Instructions to follow
In the records, find each line where "computer" occurs, and copy it.

Stored dataset items:
◆ ◆ ◆ ◆

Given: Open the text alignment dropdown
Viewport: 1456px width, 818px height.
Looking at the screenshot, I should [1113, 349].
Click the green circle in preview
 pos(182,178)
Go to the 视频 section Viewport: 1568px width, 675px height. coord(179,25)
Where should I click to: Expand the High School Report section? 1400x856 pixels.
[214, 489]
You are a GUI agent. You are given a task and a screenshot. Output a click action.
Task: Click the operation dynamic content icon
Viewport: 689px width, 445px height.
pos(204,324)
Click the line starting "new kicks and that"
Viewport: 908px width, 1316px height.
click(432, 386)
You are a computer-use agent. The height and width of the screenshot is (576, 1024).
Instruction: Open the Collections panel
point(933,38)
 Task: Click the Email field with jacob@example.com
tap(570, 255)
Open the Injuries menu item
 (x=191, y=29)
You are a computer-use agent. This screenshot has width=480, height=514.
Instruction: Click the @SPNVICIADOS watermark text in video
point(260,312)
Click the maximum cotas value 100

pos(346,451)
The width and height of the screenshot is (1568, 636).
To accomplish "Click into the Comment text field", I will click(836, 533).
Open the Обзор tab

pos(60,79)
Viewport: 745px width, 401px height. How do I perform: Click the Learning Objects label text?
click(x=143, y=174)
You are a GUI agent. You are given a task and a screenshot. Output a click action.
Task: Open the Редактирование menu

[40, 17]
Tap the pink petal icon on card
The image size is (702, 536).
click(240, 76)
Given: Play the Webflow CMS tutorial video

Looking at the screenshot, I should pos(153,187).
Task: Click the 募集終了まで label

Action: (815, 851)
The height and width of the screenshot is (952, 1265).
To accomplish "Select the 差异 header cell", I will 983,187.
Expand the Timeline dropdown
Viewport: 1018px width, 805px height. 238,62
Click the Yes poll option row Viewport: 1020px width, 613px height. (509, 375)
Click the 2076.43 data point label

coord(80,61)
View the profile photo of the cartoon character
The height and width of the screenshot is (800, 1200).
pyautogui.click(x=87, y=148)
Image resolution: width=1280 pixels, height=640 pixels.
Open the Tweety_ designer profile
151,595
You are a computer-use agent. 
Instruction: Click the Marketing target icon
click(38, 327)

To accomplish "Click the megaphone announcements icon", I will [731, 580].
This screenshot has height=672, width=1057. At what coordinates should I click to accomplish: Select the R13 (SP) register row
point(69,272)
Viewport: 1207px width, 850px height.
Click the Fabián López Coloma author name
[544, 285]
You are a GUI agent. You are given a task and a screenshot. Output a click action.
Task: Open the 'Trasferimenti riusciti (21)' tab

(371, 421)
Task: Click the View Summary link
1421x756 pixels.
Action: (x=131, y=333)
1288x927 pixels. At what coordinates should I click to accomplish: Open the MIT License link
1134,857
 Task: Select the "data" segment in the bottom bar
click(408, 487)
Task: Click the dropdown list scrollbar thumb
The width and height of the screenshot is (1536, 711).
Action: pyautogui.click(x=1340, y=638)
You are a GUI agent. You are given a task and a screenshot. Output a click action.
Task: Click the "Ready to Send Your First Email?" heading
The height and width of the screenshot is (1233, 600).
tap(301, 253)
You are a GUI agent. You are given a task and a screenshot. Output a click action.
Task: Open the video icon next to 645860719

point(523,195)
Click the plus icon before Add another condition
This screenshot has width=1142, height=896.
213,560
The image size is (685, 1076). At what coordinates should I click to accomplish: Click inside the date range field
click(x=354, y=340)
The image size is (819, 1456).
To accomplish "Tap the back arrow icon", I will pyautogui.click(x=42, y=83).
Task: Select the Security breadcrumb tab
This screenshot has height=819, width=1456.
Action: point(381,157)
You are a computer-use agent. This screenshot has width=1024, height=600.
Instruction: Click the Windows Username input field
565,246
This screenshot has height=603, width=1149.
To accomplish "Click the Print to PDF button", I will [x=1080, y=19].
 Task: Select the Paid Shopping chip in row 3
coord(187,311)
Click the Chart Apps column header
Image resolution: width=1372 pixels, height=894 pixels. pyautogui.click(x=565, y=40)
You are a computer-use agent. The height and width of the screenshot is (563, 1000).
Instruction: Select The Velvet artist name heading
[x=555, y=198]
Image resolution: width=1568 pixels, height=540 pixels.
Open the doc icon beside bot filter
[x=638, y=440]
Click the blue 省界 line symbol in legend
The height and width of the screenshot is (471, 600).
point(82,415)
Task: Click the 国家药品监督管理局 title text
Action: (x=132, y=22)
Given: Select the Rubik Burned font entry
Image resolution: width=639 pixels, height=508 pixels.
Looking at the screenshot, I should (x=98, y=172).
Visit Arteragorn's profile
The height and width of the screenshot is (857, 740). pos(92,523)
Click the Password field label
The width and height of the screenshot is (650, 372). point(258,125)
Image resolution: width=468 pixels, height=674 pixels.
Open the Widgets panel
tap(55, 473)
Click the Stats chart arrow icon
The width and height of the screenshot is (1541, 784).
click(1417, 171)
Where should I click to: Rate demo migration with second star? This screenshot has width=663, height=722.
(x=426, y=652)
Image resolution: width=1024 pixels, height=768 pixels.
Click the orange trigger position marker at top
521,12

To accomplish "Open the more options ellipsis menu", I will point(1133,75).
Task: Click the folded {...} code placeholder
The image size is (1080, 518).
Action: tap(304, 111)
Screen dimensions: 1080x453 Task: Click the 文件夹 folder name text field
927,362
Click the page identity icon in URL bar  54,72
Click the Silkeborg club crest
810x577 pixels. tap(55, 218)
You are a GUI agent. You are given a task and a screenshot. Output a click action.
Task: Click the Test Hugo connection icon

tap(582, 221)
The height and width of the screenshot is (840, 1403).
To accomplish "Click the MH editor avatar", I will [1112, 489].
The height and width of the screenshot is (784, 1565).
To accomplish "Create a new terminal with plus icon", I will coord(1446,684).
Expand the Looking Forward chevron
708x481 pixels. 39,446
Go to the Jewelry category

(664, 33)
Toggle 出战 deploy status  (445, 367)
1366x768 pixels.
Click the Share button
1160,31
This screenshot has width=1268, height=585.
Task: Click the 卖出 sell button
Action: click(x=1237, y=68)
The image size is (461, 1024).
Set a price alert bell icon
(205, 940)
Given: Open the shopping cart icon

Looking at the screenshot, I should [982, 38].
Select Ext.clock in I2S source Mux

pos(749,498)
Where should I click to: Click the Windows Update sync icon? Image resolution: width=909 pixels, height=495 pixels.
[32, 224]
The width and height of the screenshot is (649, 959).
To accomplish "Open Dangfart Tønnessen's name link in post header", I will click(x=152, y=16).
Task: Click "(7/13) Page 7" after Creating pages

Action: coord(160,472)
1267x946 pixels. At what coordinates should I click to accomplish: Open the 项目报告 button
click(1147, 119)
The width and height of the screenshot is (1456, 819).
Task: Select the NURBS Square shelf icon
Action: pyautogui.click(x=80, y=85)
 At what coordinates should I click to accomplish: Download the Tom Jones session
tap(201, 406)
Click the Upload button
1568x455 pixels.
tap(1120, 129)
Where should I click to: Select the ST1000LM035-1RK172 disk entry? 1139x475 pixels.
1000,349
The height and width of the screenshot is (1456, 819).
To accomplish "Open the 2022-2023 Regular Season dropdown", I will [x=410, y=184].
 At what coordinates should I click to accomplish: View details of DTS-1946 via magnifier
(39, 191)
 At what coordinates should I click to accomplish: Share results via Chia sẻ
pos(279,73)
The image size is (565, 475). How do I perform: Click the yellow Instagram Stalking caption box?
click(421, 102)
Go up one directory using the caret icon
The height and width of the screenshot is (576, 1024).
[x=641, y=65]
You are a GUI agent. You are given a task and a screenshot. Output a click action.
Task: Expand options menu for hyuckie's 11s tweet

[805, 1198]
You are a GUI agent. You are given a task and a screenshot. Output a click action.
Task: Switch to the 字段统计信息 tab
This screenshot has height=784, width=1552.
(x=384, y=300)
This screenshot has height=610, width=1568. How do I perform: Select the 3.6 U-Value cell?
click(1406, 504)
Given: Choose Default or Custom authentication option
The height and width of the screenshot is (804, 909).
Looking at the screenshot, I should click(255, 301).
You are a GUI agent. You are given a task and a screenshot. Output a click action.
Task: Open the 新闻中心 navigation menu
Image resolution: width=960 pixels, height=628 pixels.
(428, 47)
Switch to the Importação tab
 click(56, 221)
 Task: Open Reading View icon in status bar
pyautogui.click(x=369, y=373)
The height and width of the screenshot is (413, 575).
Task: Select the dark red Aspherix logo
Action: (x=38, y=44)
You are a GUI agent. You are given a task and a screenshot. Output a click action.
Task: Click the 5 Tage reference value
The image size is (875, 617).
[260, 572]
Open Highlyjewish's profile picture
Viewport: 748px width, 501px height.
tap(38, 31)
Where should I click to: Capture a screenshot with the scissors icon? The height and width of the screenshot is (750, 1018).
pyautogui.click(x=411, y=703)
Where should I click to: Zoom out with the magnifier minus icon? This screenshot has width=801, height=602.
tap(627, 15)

◆ ◆ ◆ ◆

Exercise result
You are a computer-use agent. The height and width of the screenshot is (576, 1024).
You are a computer-use agent. This screenshot has width=480, height=514.
You are a computer-use agent. 
You are a computer-use agent. This screenshot has width=1024, height=600.
You are a computer-use agent. The height and width of the screenshot is (563, 1000).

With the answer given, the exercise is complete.